How do I identify and remove users who have long-running transactions from my OpenEdge database? (Linux and Windows)
CAVEAT: This is paliative care! With this approach we are simply protecting the database, technically the BI file, from misuse, or rather from not being re-used as intended. The root cause for this sort of intervention is bad code. Such logic must be identified and refactored to prevent old transactions from wreaking havoc in your system in the first place.
Use ProTop Real-Time (RT) to help identify the procedure name and line number implicated in your long running transaction(s), and pass that information along to your development team for analysis and correction. See Finding Code: Old Transactions for more detail.
In the meantime...
ProTop includes a feature, referred to as "trxmon", which can monitor and remove Progress client sessions that hold transactions open longer than is healthy for your environment.
NOTE: A transaction that qualifies for disconnect by trxmon will be:
- ACTIVE (Stat = ACTV in the ProTop RT "x" panel)
- Have a duration greater than trxThreshold (see below)
- And be idle for more than trxZapAfter (see below)
AND: The ProTop agent (pt3agent) needs to be running with elevated privileges (root/administrator) to allow it to disconnect users or run proGetStack against sessions.
The components of this feature exist in subdirectories in your PROTOP installation:
- etc/trxmon.friendlyName.cfg - set the parameters that control trxmon's behavior; see Setup below
- bin/trxmon.sh[.bat] - this is "trxmon", schedule this to run in etc/schedule.*.cfg
- util/trxmon.p - called by trxmon.sh[.bat]
- bin/disconnect[.bat] - default disconnect script called by trxmon.p
- bin/disconn.local - called by bin/disconnect, if it exists (allows you to add custom functionality)
- bin/zapconnect[.bat] - called by trxmon if the session becomes stuck; bin/disconnect sent the disconnect message and the disconnect message was received by the session, but the session is not disconnecting; it will let you know if manual intervention is required
- bin/disconnx.local - called by bin/disconnectx, if it exists (allows you to add custom functionality)

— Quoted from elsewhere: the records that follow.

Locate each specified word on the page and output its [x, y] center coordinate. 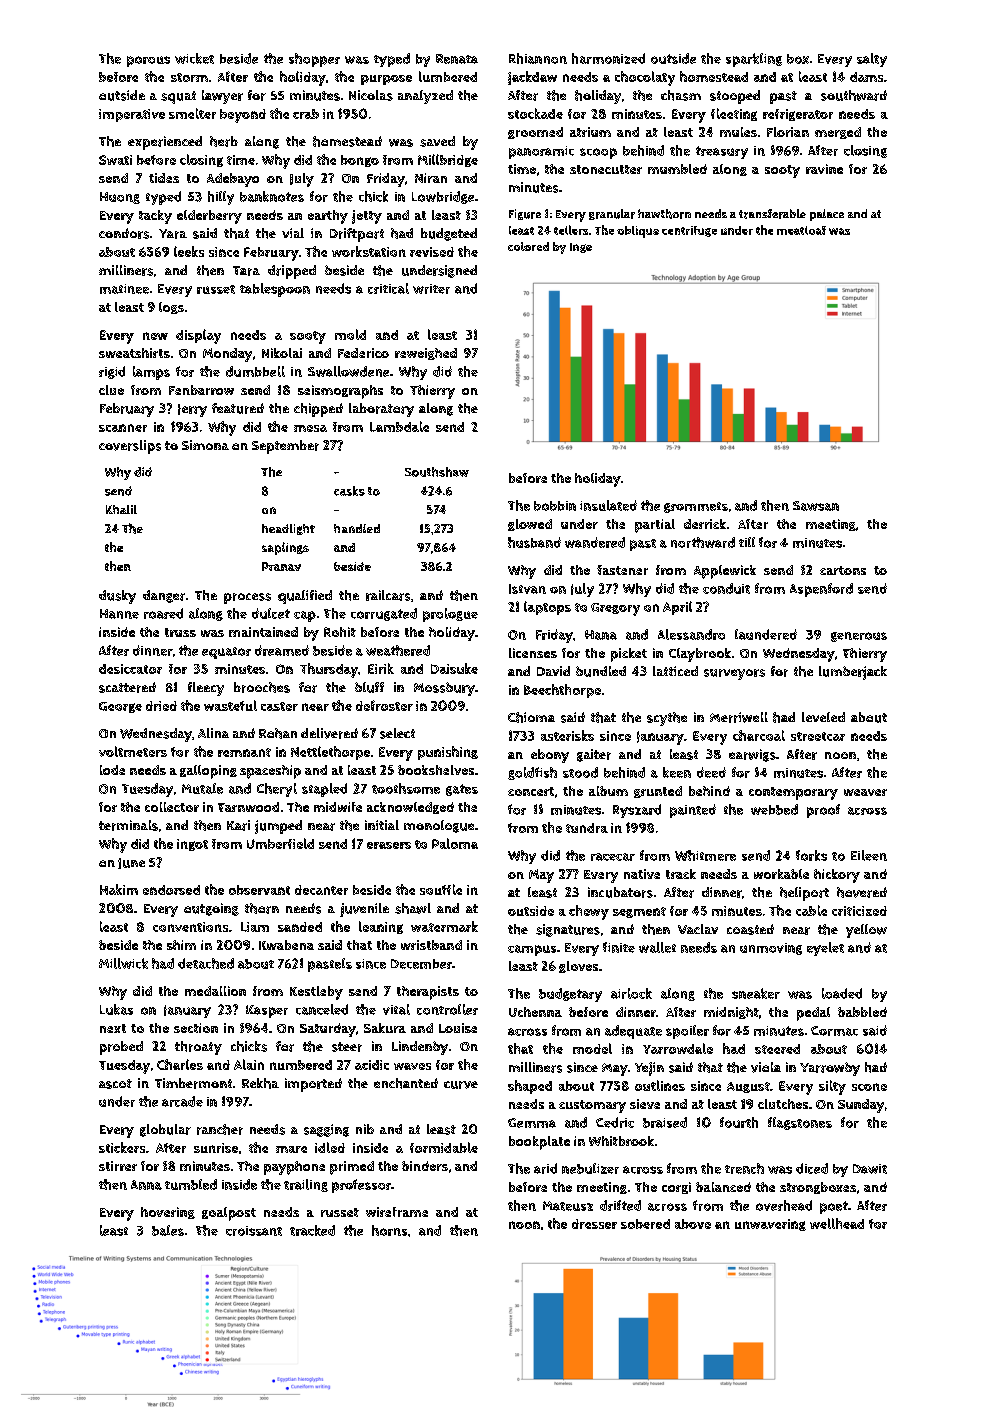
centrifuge [689, 231]
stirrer [118, 1166]
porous [148, 61]
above [693, 1224]
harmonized [608, 58]
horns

- bin/killprosession.sh - not recommended for automation, but it can be run from bin/disconnx.local when you want to be more aggressive about removing the session; it uses progressively more aggressive attempts to kill the offending process; can also be run manually; read the script for more details and cautions
Setup
-
Copy etc/trxmon.cfg to etc/trxmon.friendlyName.cfg
-
Edit etc/trxmon.friendlyName.cfg and update the variables to your liking:
-
monInt 60 - how often do we check for old, idle transactions?
-
trxZapAfter 600 - minimum "db idle" while also in a transaction before being disconnected
-
-
Then, uncomment the correct set of disconnect script variables for your OS (this is for *nix):
# unix:4. Now add trxmon.sh[.bat] to your schedule.*.cfg, for example, for Unix, to run trxmon against the resource "friendlyName", every 15 minutes, add this line:
#
disconScript bin/disconnect # simple disconnect
killScript bin/zapconnect # take stern measures
# windows:
#
# disconScript bin\disconnect # simple disconnect
# killScript bin\zapconnect # take stern measures
for unix:
0,15,30,45 * * * * trxmon.sh friendlyName > ${PTTMP}/trxmon.err 2>&1
or for Windows
0,15,30,45 * * * * cnd /c trxmon.bat friendlyName > %PTTMP%\trxmon.err 2>&1
The trxmon loops internally every monInt seconds until it is asked to stop. When the above line attempts to start trxmon and finds it is already running, the attempt will exit. Adding [NOALERT] at the end of the line suppresses the alert normally sent to the portal when a job is run.
Shut Down
To stop the current run of the transaction monitor, remove tmp/trxmon.friendlyName.flg. The scheduler will restart it according to the configuration you provided, at the next quarter-hour in the example above.
To permanently disable trxmon, comment it out or remove it from your etc/schedule.*.cfg file.